Si de nombreuses études ont déjà été menées sur le sujet, l’utilisation de cette méthode reste encore au stade expérimental. Les scientifiques doivent encore prouver que les doses injectées par la peau pénètrent bien dans l’organisme, et de «ressortent» pas. «Il faut imaginer que la peau est une barrière qu’il faut traverser. Si on réalise une injection dans le derme que tout le produit ne pénètre pas, les patients n'auront pas la même dose de vaccin. Il faut donc observer une certaine régularité dans les essais cliniques», explique la chercheuse.
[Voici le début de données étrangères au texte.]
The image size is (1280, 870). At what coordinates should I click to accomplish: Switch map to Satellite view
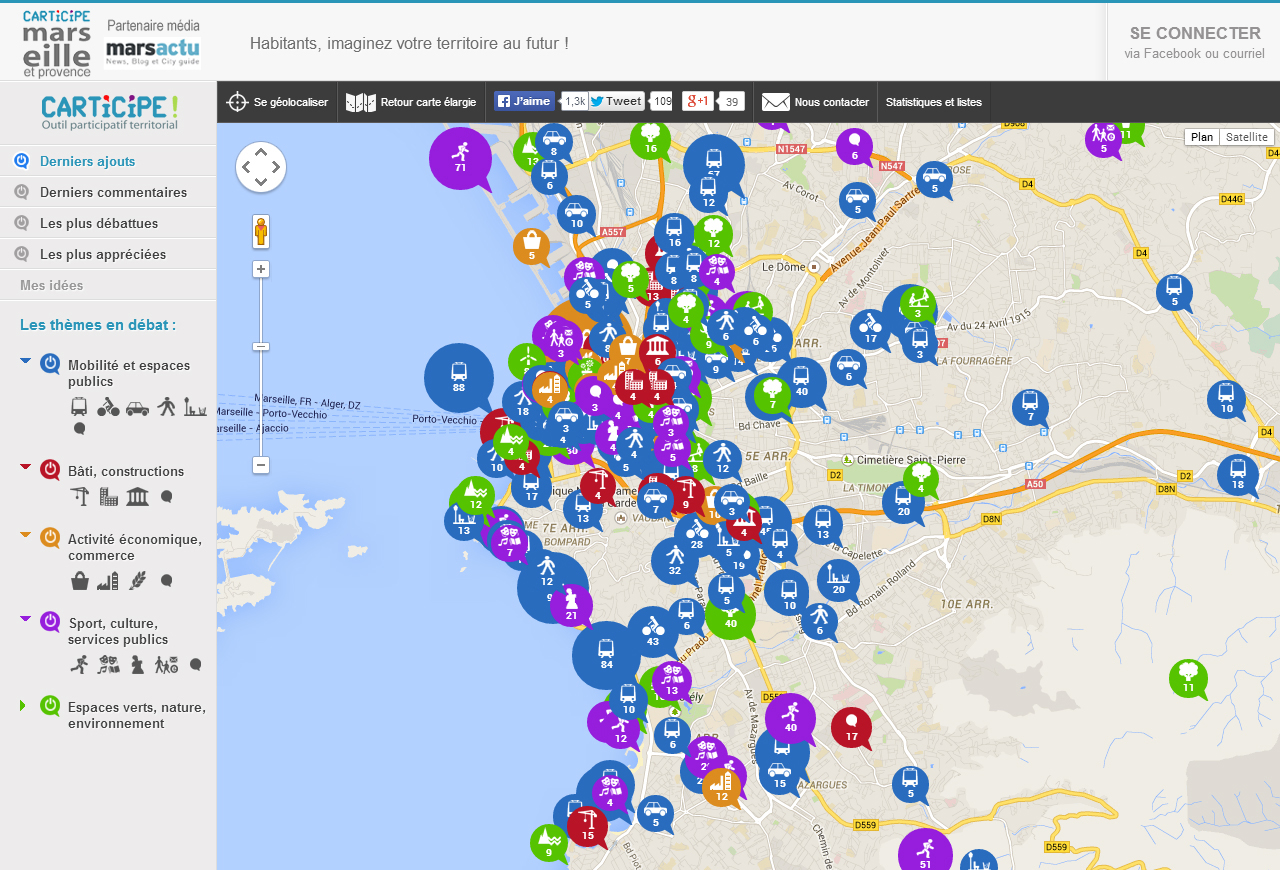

Une méthode efficace contre les cellules infectées

Il existe deux «bras», dans le système immunitaire : la réponse humorale, qui correspond à la production d’anticorps, qui empêchent le virus d’entrer dans les cellules, et la réponse cellulaire, ou cytotoxique, qui permet de détruire les cellules déjà infectées par le virus. Du point de vue de l'immunologie, la méthode de vaccination intradermique a déjà fait ses preuves. Les recherches réalisées par l’Inserm et Mme Combadière ont démontré que la vaccination intradermique stimule la réponse immunitaire cellulaire, tout en ayant la même efficacité que les vaccins classiques sur la réponse humorale.

«Les vaccinologues en général visent la réponse anticorps, car c'est ce qui empêche au virus d'entrer. Mais il faut aussi penser à la réponse cytotoxique, car elle reconnait les parties non-variables du virus, détaille l’experte. Si on a affaire à un variant, induire des réponses cytotoxiques permettrait quand même participer au contrôle de l'infection.» Une méthode qui pourrait donc être utile dans le cadre de la lutte contre le coronavirus, dont plusieurs variants plus contagieux se propagent.

Cependant, la généralisation des patchs ou des injecteurs sans aiguille pour la vaccination de masse sera évidemment dépendante de leur coût, et ne pourra avoir lieu que si ces vaccins et outils reviennent au même prix que la traditionnelle seringue.